---------- Trecho do texto ----------
CARLOS PIANI – Total. Aprender por reflexão é sempre melhor do que aprender com os próprios erros.
Sim, nós estamos olhando com atenção o desafio. Torcemos para que dê certo. Mas acho que algumas coisas são diferentes.
Primeiro, nós estamos vendo o que está acontecendo. Isso traz um conhecimento. Segundo, o governo [estadual] foi muito feliz no contrato que estabeleceu [com a Sabesp]. Tem inovações, obrigações, monitoramentos que não existiam antes. Em terceiro lugar, o estado está sentado do nosso lado. Ele está na mesa, tem 18% da companhia.
Esses três vetores aumentam a probabilidade de não termos algo igual. Seria irresponsabilidade dizer que nunca teremos problema, mas acho que a chance de passarmos [por algo igual] é muito baixa, nós olhamos e nos preocupamos com isso.
P – O que o sr. diria para quem tem medo de que a Sabesp seja a Enel da água?
CP – Que nós temos um compromisso com o futuro do paulista e que vamos entregar o que foi assinado e comprometido. Vamos entregar esse contrato. No início vai ter muita obra, vai ter um pouco de disrupção. Já pedimos desculpas de antemão, porque vai ter muita obra e isso pode gerar um transtorno no curto prazo. Mas estamos focados em atingir essa meta em cinco anos.
P – A Sabesp foi privatizada com o argumento de antecipar a universalização para 2029. Se esse prazo chegar e não for universalizado, existe punição?
CP – Sim, existe um indicador chamado fator U, que é o fator de universalização. No final [do contrato], serão medidos indicadores de áreas informais, rurais e formais na distribuição de água, coleta e tratamento de esgoto. Dependendo do alcance desses indicadores, há punições que podem chegar a até 10% do faturamento, que hoje representam quase R$ 2 bilhões.
P – Uma multa para pagar ao governo?
CP – Pagar à Arsesp [Agência Reguladora de Serviços Públicos do Estado de São Paulo] e ela dá o destino. Isso [R$ 2 bilhões] no pior caso, existem gradações.
P – O Governo de São Paulo continua sendo um sócio relevante da Sabesp e agora a Equatorial tem a novidade de dividir a mesa de decisões com o governo. Qual diferença você prevê?
CP – Quando você é dono sozinho, você toma a decisão que quiser. Quando não, precisa ter a regra de governança estabelecida. A regra foi estabelecida previamente e achamos ela robusta, para lidar com este governo ou com qualquer outro.
---------- Bloco de dados ----------
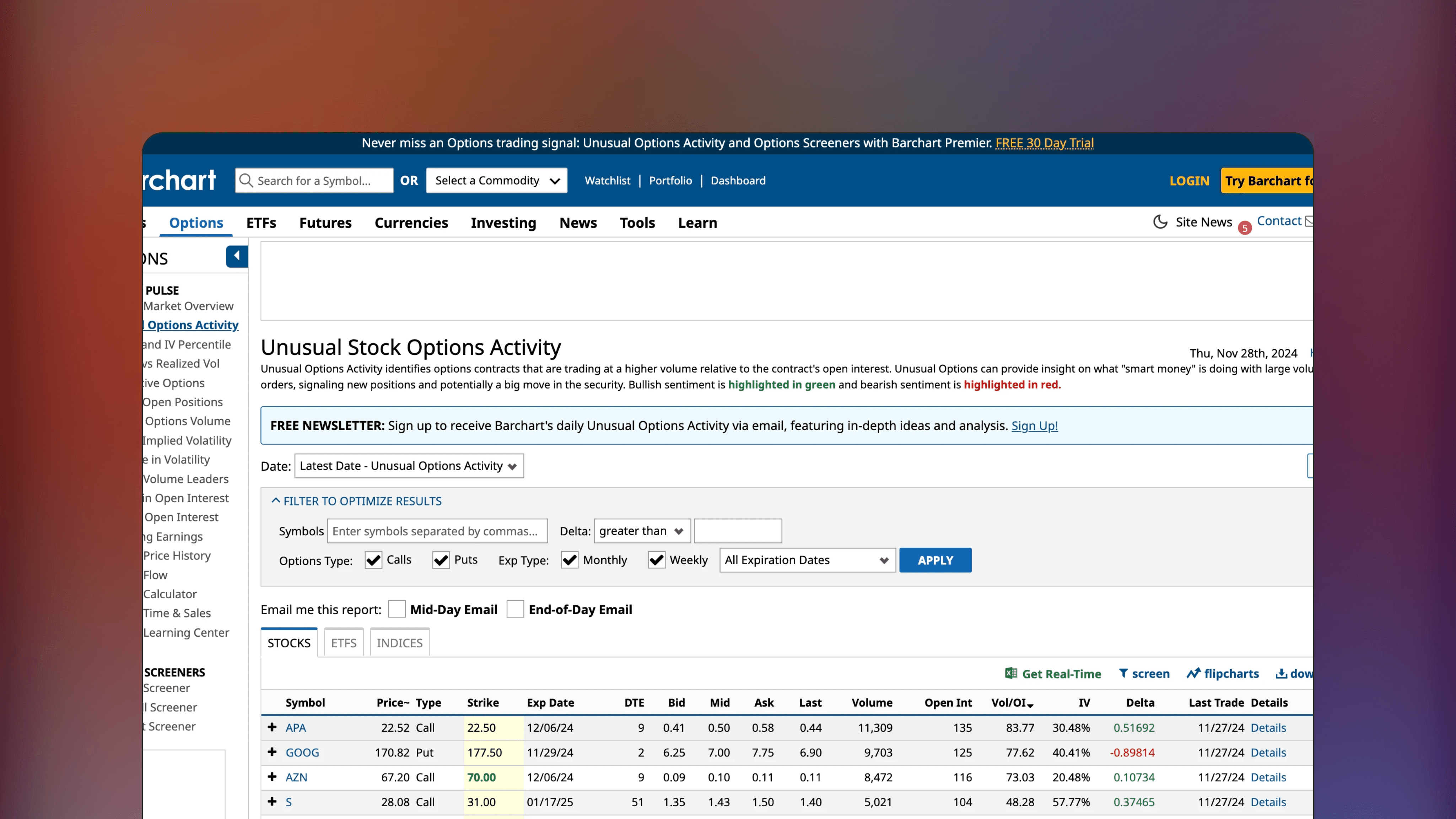Click the Symbols filter input field
The image size is (1456, 819).
(437, 531)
----------
Sua tarefa
De acordo com a entrevista, que porcentagem da Sabesp pertence ao estado? A listagem não é necessária para responder.

Resposta
O estado tem 18% da companhia.